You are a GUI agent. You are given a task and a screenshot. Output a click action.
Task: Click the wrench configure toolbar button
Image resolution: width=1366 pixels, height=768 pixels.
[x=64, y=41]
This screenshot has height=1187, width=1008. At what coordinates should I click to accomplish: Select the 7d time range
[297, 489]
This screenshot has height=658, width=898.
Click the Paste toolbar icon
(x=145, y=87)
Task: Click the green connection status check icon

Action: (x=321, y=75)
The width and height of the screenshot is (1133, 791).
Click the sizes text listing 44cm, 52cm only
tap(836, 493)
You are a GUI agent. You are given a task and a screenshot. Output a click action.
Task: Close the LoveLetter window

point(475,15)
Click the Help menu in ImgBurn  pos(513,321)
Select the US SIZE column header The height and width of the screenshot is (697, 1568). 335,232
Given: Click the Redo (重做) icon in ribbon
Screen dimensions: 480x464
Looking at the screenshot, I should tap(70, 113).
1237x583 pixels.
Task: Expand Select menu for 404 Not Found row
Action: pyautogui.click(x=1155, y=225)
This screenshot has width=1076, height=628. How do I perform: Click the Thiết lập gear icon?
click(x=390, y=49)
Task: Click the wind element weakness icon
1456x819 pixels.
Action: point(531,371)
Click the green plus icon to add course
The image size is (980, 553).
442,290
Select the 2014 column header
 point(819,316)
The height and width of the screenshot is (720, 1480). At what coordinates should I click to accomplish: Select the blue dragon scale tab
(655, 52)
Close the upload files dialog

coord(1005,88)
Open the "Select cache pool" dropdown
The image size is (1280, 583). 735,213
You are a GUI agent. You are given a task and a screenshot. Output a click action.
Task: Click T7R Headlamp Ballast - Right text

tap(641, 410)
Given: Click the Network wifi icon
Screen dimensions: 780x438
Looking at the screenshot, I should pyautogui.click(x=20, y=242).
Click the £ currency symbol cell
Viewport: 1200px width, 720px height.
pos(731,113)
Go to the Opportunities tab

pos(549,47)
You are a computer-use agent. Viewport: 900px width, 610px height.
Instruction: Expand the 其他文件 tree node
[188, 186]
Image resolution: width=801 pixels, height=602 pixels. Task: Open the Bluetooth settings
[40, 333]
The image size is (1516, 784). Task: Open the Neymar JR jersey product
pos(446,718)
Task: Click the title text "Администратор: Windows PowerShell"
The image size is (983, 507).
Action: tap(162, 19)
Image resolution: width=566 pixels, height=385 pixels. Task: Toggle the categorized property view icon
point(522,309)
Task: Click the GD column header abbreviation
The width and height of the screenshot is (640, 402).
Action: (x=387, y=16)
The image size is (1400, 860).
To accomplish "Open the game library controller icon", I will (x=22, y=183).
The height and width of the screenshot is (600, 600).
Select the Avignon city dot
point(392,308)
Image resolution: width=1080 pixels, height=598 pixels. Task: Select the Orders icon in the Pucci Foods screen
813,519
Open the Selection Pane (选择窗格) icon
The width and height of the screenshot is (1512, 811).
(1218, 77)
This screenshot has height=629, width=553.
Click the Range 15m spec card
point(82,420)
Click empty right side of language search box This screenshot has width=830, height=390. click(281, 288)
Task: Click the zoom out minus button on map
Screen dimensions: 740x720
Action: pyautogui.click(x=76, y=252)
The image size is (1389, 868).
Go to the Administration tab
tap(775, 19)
————
[Problem description] Reproduce every line of the data without changing a word.

[Exercise response]
You are a GUI agent. You are given a task and a screenshot. Output a click action.
Task: Click the wrench configure toolbar button
Image resolution: width=1366 pixels, height=768 pixels.
[x=64, y=41]
This screenshot has height=1187, width=1008. At what coordinates should I click to accomplish: Select the 7d time range
[297, 489]
This screenshot has height=658, width=898.
Click the Paste toolbar icon
(x=145, y=87)
Task: Click the green connection status check icon

Action: (x=321, y=75)
The width and height of the screenshot is (1133, 791).
Click the sizes text listing 44cm, 52cm only
tap(836, 493)
You are a GUI agent. You are given a task and a screenshot. Output a click action.
Task: Close the LoveLetter window

point(475,15)
Click the Help menu in ImgBurn  pos(513,321)
Select the US SIZE column header The height and width of the screenshot is (697, 1568). 335,232
Given: Click the Redo (重做) icon in ribbon
Screen dimensions: 480x464
Looking at the screenshot, I should tap(70, 113).
1237x583 pixels.
Task: Expand Select menu for 404 Not Found row
Action: pyautogui.click(x=1155, y=225)
This screenshot has width=1076, height=628. How do I perform: Click the Thiết lập gear icon?
click(x=390, y=49)
Task: Click the wind element weakness icon
1456x819 pixels.
Action: point(531,371)
Click the green plus icon to add course
The image size is (980, 553).
442,290
Select the 2014 column header
 point(819,316)
The height and width of the screenshot is (720, 1480). At what coordinates should I click to accomplish: Select the blue dragon scale tab
(655, 52)
Close the upload files dialog

coord(1005,88)
Open the "Select cache pool" dropdown
The image size is (1280, 583). 735,213
You are a GUI agent. You are given a task and a screenshot. Output a click action.
Task: Click T7R Headlamp Ballast - Right text

tap(641, 410)
Given: Click the Network wifi icon
Screen dimensions: 780x438
Looking at the screenshot, I should pyautogui.click(x=20, y=242).
Click the £ currency symbol cell
Viewport: 1200px width, 720px height.
pos(731,113)
Go to the Opportunities tab

pos(549,47)
You are a computer-use agent. Viewport: 900px width, 610px height.
Instruction: Expand the 其他文件 tree node
[188, 186]
Image resolution: width=801 pixels, height=602 pixels. Task: Open the Bluetooth settings
[40, 333]
The image size is (1516, 784). Task: Open the Neymar JR jersey product
pos(446,718)
Task: Click the title text "Администратор: Windows PowerShell"
The image size is (983, 507).
Action: tap(162, 19)
Image resolution: width=566 pixels, height=385 pixels. Task: Toggle the categorized property view icon
point(522,309)
Task: Click the GD column header abbreviation
The width and height of the screenshot is (640, 402).
Action: (x=387, y=16)
The image size is (1400, 860).
To accomplish "Open the game library controller icon", I will (x=22, y=183).
The height and width of the screenshot is (600, 600).
Select the Avignon city dot
point(392,308)
Image resolution: width=1080 pixels, height=598 pixels. Task: Select the Orders icon in the Pucci Foods screen
813,519
Open the Selection Pane (选择窗格) icon
The width and height of the screenshot is (1512, 811).
(1218, 77)
This screenshot has height=629, width=553.
Click the Range 15m spec card
point(82,420)
Click empty right side of language search box This screenshot has width=830, height=390. click(281, 288)
Task: Click the zoom out minus button on map
Screen dimensions: 740x720
Action: pyautogui.click(x=76, y=252)
The image size is (1389, 868).
Go to the Administration tab
tap(775, 19)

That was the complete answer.